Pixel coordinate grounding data

————————

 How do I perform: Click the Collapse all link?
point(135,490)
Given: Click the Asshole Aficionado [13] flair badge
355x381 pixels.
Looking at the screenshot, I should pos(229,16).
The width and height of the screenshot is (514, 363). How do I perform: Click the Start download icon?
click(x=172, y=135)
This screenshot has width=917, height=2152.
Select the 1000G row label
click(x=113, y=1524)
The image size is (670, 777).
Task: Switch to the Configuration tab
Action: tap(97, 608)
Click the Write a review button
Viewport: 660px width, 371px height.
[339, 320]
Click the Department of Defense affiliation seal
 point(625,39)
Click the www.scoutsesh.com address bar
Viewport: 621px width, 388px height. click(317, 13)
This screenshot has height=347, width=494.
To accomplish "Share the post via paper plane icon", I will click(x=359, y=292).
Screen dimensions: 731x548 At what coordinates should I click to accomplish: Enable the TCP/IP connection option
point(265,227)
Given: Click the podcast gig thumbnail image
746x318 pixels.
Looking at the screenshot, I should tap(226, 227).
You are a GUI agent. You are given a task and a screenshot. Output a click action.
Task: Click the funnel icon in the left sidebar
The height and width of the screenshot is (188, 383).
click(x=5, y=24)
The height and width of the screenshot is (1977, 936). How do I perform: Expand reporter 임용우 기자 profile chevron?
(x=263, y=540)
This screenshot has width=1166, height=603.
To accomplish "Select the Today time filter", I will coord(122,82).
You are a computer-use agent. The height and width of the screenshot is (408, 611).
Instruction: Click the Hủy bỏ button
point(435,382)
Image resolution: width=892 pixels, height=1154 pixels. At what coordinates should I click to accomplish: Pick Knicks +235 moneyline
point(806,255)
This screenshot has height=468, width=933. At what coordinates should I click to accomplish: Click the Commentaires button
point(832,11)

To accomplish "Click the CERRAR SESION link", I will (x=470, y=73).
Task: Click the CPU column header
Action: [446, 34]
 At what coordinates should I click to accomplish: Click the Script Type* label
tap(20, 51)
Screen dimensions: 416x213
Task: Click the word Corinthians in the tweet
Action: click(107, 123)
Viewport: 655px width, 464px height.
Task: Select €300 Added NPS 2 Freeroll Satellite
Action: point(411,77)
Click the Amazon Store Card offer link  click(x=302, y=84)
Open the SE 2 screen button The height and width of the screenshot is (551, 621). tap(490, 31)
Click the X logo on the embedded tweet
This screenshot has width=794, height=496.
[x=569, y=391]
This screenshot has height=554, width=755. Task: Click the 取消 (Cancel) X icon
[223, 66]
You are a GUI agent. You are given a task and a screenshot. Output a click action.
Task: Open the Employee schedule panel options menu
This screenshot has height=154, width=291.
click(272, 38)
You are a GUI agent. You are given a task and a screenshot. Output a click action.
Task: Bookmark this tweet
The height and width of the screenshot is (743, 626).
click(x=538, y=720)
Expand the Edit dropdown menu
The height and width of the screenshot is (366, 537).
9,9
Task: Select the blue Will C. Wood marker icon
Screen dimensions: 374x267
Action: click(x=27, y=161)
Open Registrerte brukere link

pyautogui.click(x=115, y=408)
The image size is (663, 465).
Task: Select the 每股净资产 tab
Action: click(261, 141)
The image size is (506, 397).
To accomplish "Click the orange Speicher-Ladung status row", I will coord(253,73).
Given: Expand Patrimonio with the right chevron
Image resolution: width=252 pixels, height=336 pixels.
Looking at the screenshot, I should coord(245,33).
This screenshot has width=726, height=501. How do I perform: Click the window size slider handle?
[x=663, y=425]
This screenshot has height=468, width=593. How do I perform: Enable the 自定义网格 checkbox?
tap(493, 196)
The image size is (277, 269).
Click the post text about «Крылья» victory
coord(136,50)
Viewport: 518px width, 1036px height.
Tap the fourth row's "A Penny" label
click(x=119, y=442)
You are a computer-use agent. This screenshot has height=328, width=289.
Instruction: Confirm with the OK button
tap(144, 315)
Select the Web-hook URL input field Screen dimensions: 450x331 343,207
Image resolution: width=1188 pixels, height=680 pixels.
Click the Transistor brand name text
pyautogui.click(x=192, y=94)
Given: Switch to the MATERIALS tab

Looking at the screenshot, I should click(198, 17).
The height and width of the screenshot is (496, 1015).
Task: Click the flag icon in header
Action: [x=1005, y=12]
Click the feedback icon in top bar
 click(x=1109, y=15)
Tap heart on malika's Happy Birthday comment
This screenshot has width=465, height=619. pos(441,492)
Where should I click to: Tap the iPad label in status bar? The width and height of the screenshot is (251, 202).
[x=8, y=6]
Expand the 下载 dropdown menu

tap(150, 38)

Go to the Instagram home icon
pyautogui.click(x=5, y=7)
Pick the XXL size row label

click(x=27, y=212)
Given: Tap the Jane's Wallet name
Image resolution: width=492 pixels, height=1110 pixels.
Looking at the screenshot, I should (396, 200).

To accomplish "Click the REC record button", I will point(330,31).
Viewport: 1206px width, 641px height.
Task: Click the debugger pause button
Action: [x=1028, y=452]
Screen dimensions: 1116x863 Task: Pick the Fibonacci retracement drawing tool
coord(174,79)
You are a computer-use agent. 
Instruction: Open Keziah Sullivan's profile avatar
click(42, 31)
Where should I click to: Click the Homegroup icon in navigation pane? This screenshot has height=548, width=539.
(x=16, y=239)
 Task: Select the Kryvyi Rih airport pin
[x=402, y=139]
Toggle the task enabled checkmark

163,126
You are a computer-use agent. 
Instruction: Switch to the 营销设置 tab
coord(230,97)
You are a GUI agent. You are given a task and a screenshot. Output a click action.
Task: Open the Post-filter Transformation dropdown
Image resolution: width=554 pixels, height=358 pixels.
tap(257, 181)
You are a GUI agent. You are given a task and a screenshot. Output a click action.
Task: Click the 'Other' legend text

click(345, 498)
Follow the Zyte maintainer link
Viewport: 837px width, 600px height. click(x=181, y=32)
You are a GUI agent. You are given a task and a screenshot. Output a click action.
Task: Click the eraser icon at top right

————————

● **WORK ORDER**: Write the records out again, character for character.

● **FINISHED TASK**:
 How do I perform: Click the Collapse all link?
point(135,490)
Given: Click the Asshole Aficionado [13] flair badge
355x381 pixels.
Looking at the screenshot, I should pos(229,16).
The width and height of the screenshot is (514, 363). How do I perform: Click the Start download icon?
click(x=172, y=135)
This screenshot has width=917, height=2152.
Select the 1000G row label
click(x=113, y=1524)
The image size is (670, 777).
Task: Switch to the Configuration tab
Action: tap(97, 608)
Click the Write a review button
Viewport: 660px width, 371px height.
[339, 320]
Click the Department of Defense affiliation seal
 point(625,39)
Click the www.scoutsesh.com address bar
Viewport: 621px width, 388px height. click(317, 13)
This screenshot has height=347, width=494.
To accomplish "Share the post via paper plane icon", I will click(x=359, y=292).
Screen dimensions: 731x548 At what coordinates should I click to accomplish: Enable the TCP/IP connection option
point(265,227)
Given: Click the podcast gig thumbnail image
746x318 pixels.
Looking at the screenshot, I should tap(226, 227).
You are a GUI agent. You are given a task and a screenshot. Output a click action.
Task: Click the funnel icon in the left sidebar
The height and width of the screenshot is (188, 383).
click(x=5, y=24)
The height and width of the screenshot is (1977, 936). How do I perform: Expand reporter 임용우 기자 profile chevron?
(x=263, y=540)
This screenshot has width=1166, height=603.
To accomplish "Select the Today time filter", I will coord(122,82).
You are a computer-use agent. The height and width of the screenshot is (408, 611).
Instruction: Click the Hủy bỏ button
point(435,382)
Image resolution: width=892 pixels, height=1154 pixels. At what coordinates should I click to accomplish: Pick Knicks +235 moneyline
point(806,255)
This screenshot has height=468, width=933. At what coordinates should I click to accomplish: Click the Commentaires button
point(832,11)

To accomplish "Click the CERRAR SESION link", I will (x=470, y=73).
Task: Click the CPU column header
Action: [446, 34]
 At what coordinates should I click to accomplish: Click the Script Type* label
tap(20, 51)
Screen dimensions: 416x213
Task: Click the word Corinthians in the tweet
Action: click(107, 123)
Viewport: 655px width, 464px height.
Task: Select €300 Added NPS 2 Freeroll Satellite
Action: point(411,77)
Click the Amazon Store Card offer link  click(x=302, y=84)
Open the SE 2 screen button The height and width of the screenshot is (551, 621). tap(490, 31)
Click the X logo on the embedded tweet
This screenshot has width=794, height=496.
[x=569, y=391]
This screenshot has height=554, width=755. Task: Click the 取消 (Cancel) X icon
[223, 66]
You are a GUI agent. You are given a task and a screenshot. Output a click action.
Task: Open the Employee schedule panel options menu
This screenshot has height=154, width=291.
click(272, 38)
You are a GUI agent. You are given a task and a screenshot. Output a click action.
Task: Bookmark this tweet
The height and width of the screenshot is (743, 626).
click(x=538, y=720)
Expand the Edit dropdown menu
The height and width of the screenshot is (366, 537).
9,9
Task: Select the blue Will C. Wood marker icon
Screen dimensions: 374x267
Action: click(x=27, y=161)
Open Registrerte brukere link

pyautogui.click(x=115, y=408)
The image size is (663, 465).
Task: Select the 每股净资产 tab
Action: click(261, 141)
The image size is (506, 397).
To accomplish "Click the orange Speicher-Ladung status row", I will coord(253,73).
Given: Expand Patrimonio with the right chevron
Image resolution: width=252 pixels, height=336 pixels.
Looking at the screenshot, I should coord(245,33).
This screenshot has width=726, height=501. How do I perform: Click the window size slider handle?
[x=663, y=425]
This screenshot has height=468, width=593. How do I perform: Enable the 自定义网格 checkbox?
tap(493, 196)
The image size is (277, 269).
Click the post text about «Крылья» victory
coord(136,50)
Viewport: 518px width, 1036px height.
Tap the fourth row's "A Penny" label
click(x=119, y=442)
You are a computer-use agent. This screenshot has height=328, width=289.
Instruction: Confirm with the OK button
tap(144, 315)
Select the Web-hook URL input field Screen dimensions: 450x331 343,207
Image resolution: width=1188 pixels, height=680 pixels.
Click the Transistor brand name text
pyautogui.click(x=192, y=94)
Given: Switch to the MATERIALS tab

Looking at the screenshot, I should click(198, 17).
The height and width of the screenshot is (496, 1015).
Task: Click the flag icon in header
Action: [x=1005, y=12]
Click the feedback icon in top bar
 click(x=1109, y=15)
Tap heart on malika's Happy Birthday comment
This screenshot has width=465, height=619. pos(441,492)
Where should I click to: Tap the iPad label in status bar? The width and height of the screenshot is (251, 202).
[x=8, y=6]
Expand the 下载 dropdown menu

tap(150, 38)

Go to the Instagram home icon
pyautogui.click(x=5, y=7)
Pick the XXL size row label

click(x=27, y=212)
Given: Tap the Jane's Wallet name
Image resolution: width=492 pixels, height=1110 pixels.
Looking at the screenshot, I should (396, 200).

To accomplish "Click the REC record button", I will point(330,31).
Viewport: 1206px width, 641px height.
Task: Click the debugger pause button
Action: [x=1028, y=452]
Screen dimensions: 1116x863 Task: Pick the Fibonacci retracement drawing tool
coord(174,79)
You are a computer-use agent. 
Instruction: Open Keziah Sullivan's profile avatar
click(42, 31)
Where should I click to: Click the Homegroup icon in navigation pane? This screenshot has height=548, width=539.
(x=16, y=239)
 Task: Select the Kryvyi Rih airport pin
[x=402, y=139]
Toggle the task enabled checkmark

163,126
You are a computer-use agent. 
Instruction: Switch to the 营销设置 tab
coord(230,97)
You are a GUI agent. You are given a task and a screenshot. Output a click action.
Task: Open the Post-filter Transformation dropdown
Image resolution: width=554 pixels, height=358 pixels.
tap(257, 181)
You are a GUI agent. You are given a task and a screenshot. Output a click action.
Task: Click the 'Other' legend text

click(345, 498)
Follow the Zyte maintainer link
Viewport: 837px width, 600px height. click(x=181, y=32)
You are a GUI agent. You are given a task and a screenshot. Output a click action.
Task: Click the eraser icon at top right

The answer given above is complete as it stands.